When you move a web address to another address, a redirect is used so visitors and search engines find the new address. The two most common types are 301 and 302 — and knowing the difference between them is critical for both user experience and SEO. This guide explains server-side redirects.
Related reading: .htaccess guide · Virtual host configuration
What Is a Redirect?
A redirect is the act of sending a visitor or a search engine bot from the URL they requested to a different URL. If a redirect is defined for the requested page, the server returns an HTTP status code and the new address to the browser; the browser then automatically goes to the new address.
The Difference Between 301 and 302
| Property | 301 — Permanent | 302 — Temporary |
|---|---|---|
| Meaning | The page has moved permanently | The page is temporarily elsewhere |
| SEO signal | Ranking value transfers to the new URL | The old URL stays in the index |
| Browser cache | Strongly cached | Not cached, or briefly |
| Use | Permanent move, domain change | Maintenance, A/B test, temporary campaign |
In short: if content has moved permanently to a new address, use a 301. If content is only being redirected temporarily elsewhere, use a 302.
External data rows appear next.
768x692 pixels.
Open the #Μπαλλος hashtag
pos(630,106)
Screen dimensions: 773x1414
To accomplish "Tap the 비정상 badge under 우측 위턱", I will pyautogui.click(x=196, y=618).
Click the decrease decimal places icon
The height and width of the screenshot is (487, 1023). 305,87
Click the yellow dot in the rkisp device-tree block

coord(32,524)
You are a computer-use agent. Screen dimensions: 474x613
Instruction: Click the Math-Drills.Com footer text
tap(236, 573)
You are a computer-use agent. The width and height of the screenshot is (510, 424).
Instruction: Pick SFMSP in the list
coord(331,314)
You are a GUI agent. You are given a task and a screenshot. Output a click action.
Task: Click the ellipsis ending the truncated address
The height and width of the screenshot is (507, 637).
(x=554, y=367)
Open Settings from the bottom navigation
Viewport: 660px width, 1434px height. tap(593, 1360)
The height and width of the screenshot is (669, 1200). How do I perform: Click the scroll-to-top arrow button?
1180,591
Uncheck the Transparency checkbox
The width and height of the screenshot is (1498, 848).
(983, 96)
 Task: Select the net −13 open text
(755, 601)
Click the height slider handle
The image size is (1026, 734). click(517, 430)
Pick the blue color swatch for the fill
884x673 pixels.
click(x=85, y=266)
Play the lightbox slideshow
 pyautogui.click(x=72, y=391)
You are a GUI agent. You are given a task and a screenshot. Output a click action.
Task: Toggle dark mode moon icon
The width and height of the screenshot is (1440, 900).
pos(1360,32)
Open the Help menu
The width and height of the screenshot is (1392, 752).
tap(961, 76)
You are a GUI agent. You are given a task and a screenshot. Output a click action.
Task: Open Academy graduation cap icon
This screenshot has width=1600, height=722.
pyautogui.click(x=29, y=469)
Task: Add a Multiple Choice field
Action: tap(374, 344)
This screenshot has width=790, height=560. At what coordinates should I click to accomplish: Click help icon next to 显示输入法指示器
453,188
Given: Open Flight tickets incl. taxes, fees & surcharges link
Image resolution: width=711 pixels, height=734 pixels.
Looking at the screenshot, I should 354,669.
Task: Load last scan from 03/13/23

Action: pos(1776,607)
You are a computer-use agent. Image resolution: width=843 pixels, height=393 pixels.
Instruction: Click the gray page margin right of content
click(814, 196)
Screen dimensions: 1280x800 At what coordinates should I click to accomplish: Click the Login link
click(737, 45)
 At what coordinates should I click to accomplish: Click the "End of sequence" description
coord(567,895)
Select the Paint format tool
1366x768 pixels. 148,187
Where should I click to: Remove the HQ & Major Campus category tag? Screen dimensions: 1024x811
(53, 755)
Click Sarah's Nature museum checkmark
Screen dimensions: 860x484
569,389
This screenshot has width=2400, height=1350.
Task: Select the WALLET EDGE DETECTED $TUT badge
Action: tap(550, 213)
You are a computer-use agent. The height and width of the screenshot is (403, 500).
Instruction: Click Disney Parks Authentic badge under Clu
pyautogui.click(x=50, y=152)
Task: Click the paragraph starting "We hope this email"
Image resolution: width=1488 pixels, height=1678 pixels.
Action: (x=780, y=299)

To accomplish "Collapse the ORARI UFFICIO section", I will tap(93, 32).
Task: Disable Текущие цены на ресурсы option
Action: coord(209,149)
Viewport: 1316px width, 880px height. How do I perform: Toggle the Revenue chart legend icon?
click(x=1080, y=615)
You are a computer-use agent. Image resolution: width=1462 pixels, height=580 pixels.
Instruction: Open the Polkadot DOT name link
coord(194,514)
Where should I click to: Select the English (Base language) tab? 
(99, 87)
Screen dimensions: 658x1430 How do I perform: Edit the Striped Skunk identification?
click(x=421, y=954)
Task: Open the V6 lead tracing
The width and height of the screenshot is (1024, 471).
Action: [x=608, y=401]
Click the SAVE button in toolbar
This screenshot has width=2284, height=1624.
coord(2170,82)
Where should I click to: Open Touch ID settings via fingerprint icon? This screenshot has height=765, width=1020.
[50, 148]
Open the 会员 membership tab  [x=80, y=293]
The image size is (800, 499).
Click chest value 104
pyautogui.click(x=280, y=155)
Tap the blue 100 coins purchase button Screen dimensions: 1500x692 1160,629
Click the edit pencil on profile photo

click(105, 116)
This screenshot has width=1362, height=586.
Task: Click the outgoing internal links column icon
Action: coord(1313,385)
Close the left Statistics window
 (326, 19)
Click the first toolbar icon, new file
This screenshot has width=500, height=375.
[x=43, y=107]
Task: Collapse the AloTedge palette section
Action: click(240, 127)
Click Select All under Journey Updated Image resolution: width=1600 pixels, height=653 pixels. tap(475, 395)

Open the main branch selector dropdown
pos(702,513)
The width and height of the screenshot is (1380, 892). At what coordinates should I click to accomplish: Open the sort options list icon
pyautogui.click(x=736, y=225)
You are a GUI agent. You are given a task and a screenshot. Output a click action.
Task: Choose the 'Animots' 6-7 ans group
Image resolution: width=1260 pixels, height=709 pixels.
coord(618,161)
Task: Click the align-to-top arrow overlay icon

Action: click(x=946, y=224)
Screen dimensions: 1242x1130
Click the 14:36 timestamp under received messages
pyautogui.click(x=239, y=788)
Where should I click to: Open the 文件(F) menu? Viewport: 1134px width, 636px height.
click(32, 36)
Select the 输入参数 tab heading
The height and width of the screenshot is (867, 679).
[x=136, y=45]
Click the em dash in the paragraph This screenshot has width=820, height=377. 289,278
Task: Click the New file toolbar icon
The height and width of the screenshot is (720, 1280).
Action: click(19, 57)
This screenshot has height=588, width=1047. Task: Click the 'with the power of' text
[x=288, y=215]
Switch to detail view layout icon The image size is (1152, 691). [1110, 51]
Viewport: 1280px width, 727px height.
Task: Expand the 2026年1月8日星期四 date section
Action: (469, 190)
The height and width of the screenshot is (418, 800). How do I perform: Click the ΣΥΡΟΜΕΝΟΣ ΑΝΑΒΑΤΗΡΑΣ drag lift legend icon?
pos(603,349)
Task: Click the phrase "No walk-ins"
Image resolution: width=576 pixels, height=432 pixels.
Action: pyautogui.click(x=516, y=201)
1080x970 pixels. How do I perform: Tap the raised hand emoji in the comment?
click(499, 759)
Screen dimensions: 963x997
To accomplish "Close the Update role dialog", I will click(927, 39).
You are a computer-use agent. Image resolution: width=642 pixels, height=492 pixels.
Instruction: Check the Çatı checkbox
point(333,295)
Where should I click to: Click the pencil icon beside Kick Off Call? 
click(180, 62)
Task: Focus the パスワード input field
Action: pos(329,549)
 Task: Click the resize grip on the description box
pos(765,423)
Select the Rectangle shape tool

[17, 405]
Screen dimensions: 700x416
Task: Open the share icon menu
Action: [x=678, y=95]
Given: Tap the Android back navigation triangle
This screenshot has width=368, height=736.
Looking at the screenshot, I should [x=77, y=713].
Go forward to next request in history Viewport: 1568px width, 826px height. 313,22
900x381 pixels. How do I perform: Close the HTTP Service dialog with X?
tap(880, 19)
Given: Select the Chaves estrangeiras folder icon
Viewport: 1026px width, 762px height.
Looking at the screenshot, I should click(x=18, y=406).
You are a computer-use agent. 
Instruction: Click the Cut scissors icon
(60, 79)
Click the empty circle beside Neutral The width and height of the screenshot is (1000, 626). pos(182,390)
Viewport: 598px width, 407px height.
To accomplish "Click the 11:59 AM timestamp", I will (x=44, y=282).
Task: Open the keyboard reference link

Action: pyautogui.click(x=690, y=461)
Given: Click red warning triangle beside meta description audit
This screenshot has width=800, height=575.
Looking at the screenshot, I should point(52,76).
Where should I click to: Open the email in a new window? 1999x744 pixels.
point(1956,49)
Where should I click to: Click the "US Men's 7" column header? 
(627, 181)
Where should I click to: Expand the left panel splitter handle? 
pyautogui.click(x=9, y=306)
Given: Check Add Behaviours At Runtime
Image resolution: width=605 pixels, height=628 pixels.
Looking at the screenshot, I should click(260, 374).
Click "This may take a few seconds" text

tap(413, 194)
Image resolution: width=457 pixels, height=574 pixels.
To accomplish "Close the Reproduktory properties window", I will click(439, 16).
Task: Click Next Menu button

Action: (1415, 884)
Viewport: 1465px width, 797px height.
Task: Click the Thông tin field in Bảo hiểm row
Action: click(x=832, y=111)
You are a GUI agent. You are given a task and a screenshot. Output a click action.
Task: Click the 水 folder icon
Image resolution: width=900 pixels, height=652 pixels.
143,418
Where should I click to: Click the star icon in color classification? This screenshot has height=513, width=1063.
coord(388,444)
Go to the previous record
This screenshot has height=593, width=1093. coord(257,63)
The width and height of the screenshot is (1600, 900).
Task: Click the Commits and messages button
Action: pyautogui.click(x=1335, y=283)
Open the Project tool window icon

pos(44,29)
The SEO Impact of Redirects
The redirect type directly affects your search rankings. A 301 transfers most of the ranking value the old page accumulated (including link value) to the new page — which is why it is the correct choice for permanent moves.
If you mistakenly use a 302 for a permanent move, the search engine keeps the old URL in the index and ranking value is not transferred. Doing a permanent move with a 302 is a common and costly mistake.
Redirects in Nginx and Apache
In Nginx, a permanent redirect is defined with a single line:
# A 301 redirect for a single page
location = /old-page {
return 301 /new-page;
}
# Moving an entire domain to a new address
server {
server_name old-domain.com;
return 301 https://new-domain.com$request_uri;
}
In Apache, the same job is done by Redirect 301 or RewriteRule rules in the .htaccess file. You can see our .htaccess guide where we cover redirect rules.
Avoid Redirect Chains
Frequently Asked Questions
Should an HTTP-to-HTTPS redirect be a 301?
Yes. The move to HTTPS is a permanent change; use a 301. This way search engines accept the HTTPS version as the permanent address.
Should I do the redirect on the server or in the application?
Doing it at the server level (Nginx/Apache) is faster — the request is answered before it ever reaches the application. If the redirect depends on application logic, it can be done in the application too.
What is a 307 redirect?
A 307 is a temporary redirect similar to a 302; the difference is its guarantee to preserve the request's HTTP method (for example POST). For most simple scenarios, 301 and 302 are enough.